-------- Material --------
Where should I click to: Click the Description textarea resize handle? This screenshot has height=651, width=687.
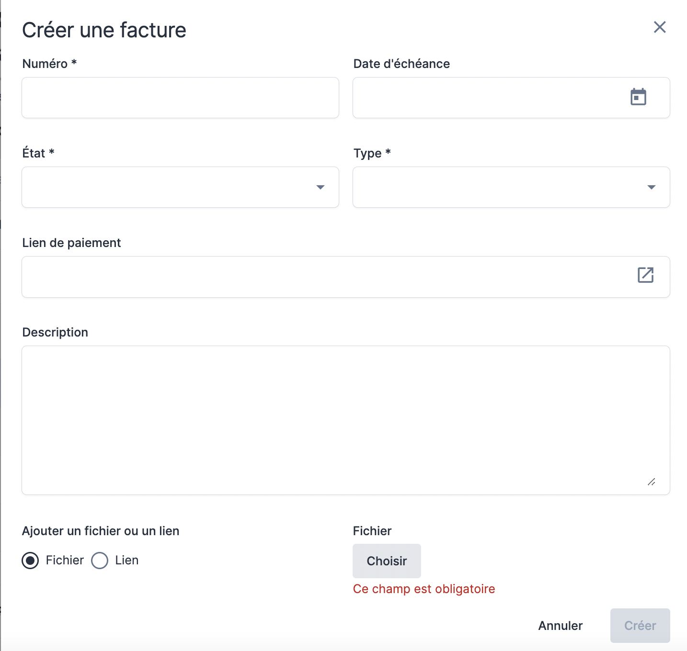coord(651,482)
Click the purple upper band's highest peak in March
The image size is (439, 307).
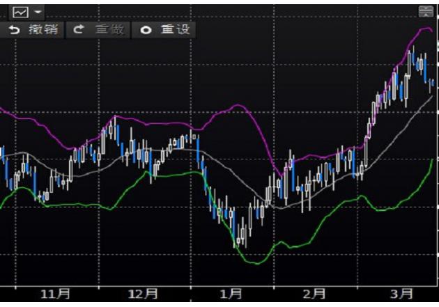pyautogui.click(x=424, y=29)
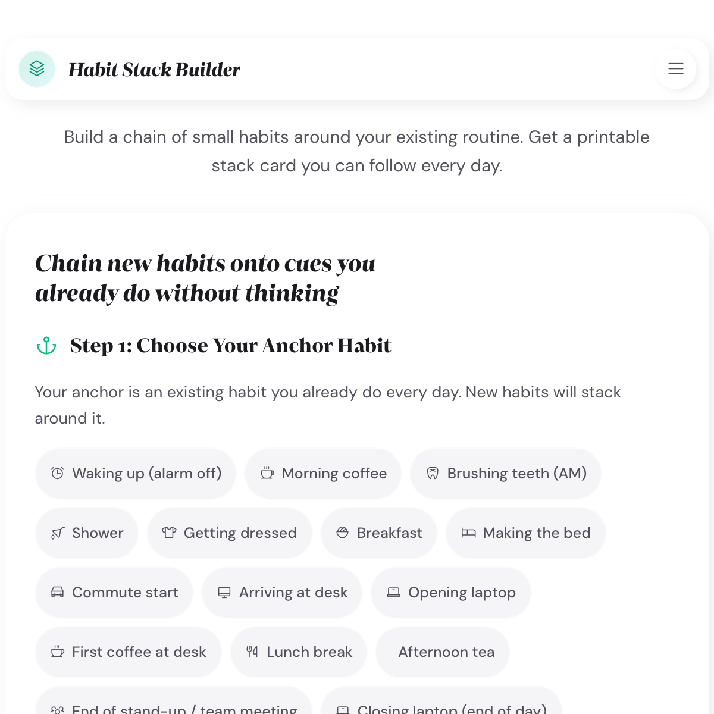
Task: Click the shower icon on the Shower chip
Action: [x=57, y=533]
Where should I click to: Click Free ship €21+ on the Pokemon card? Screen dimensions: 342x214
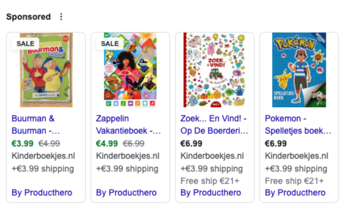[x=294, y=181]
--------
-------- Material --------
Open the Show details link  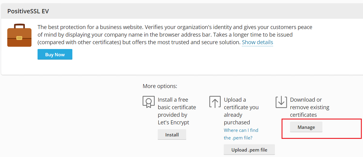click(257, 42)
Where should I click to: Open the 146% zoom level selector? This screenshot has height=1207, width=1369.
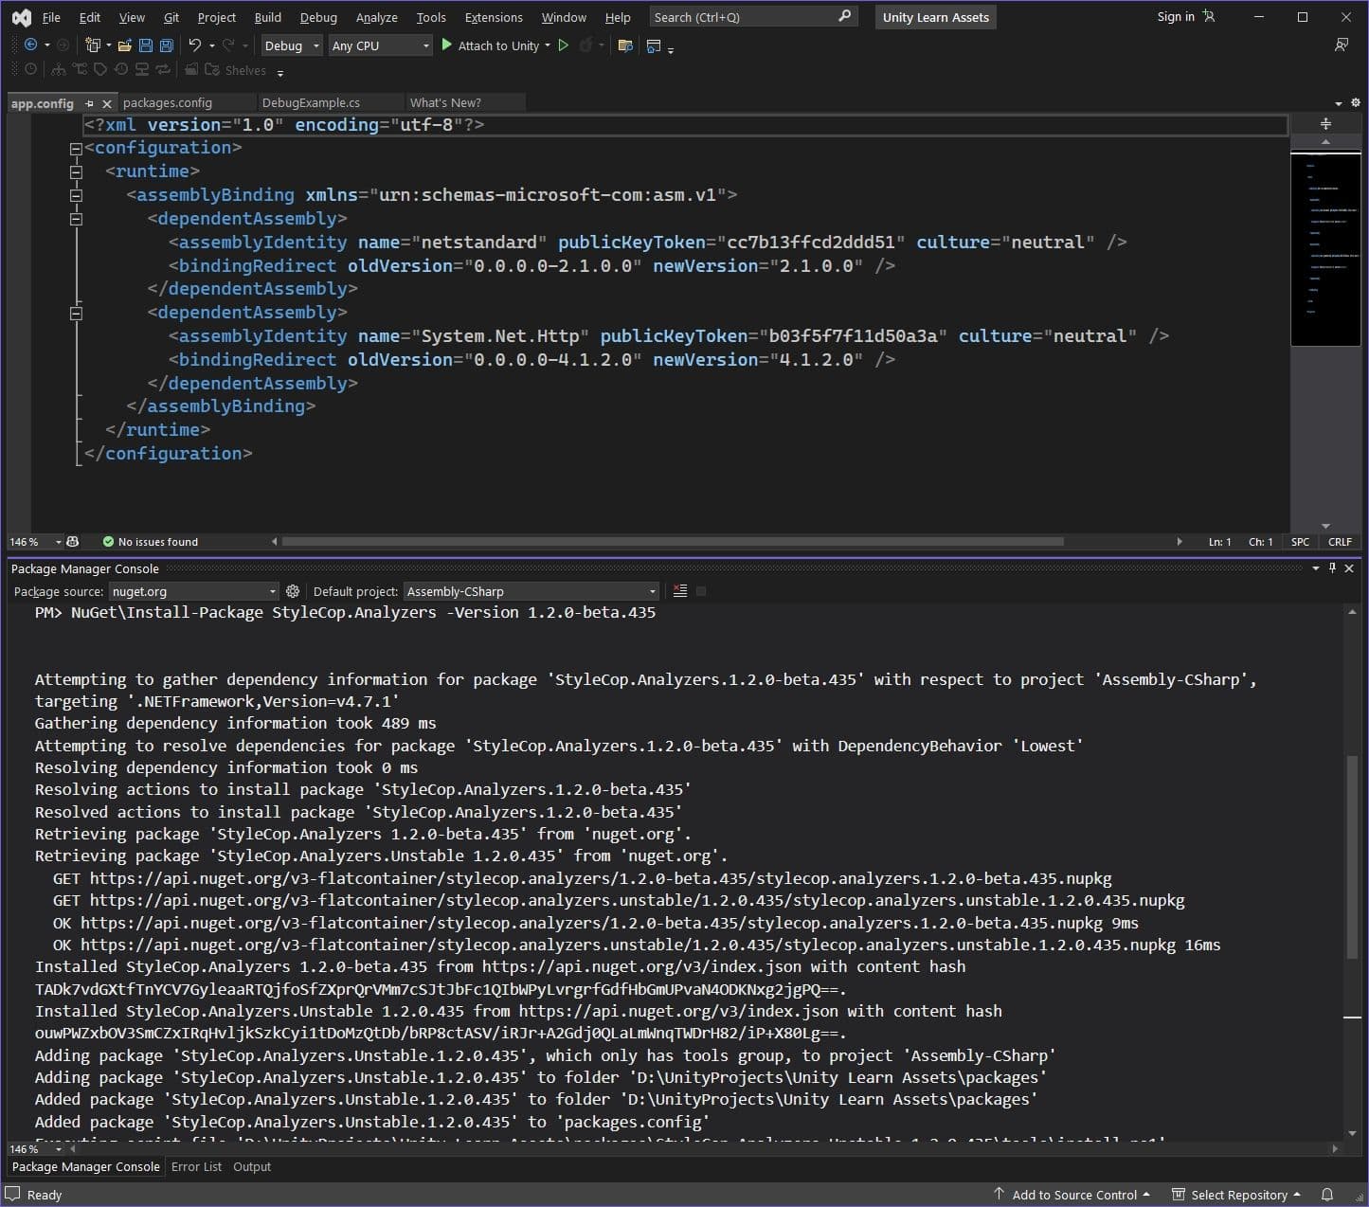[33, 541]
--------
- [Written instruction] Report every line of the rows above that contains the word "height", copying each such line in full.

- [Written response]
Where should I click to: Click the Description textarea resize handle? This screenshot has height=651, width=687.
Where should I click to: Open the 146% zoom level selector? This screenshot has height=1207, width=1369.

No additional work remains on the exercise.